### Action item
Nothing but the lines below between the line holding "Testo unico degli enti locali (364, 2044)" and the line holding "Titolo II - Imposta sul reddito delle società", inclusive, should appear in the answer, each set down exactly.

### Given records
********************

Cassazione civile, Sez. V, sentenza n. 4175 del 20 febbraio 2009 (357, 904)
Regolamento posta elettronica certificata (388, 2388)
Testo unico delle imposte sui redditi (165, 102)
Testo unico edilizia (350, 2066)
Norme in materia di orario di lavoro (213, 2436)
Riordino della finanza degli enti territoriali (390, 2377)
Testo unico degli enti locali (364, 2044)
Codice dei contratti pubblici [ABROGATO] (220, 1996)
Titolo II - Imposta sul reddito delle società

********************

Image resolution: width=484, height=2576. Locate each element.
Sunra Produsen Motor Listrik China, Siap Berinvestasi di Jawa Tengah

********************

### Result
Testo unico degli enti locali (364, 2044)
Codice dei contratti pubblici [ABROGATO] (220, 1996)
Titolo II - Imposta sul reddito delle società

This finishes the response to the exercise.